Direction
Pull out every line of the material below that contains the string "height". Treat uppercase and lowercase letters as different.

Working data

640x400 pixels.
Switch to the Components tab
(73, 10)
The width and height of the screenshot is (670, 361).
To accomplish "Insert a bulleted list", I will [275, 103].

Response to this task
The width and height of the screenshot is (670, 361).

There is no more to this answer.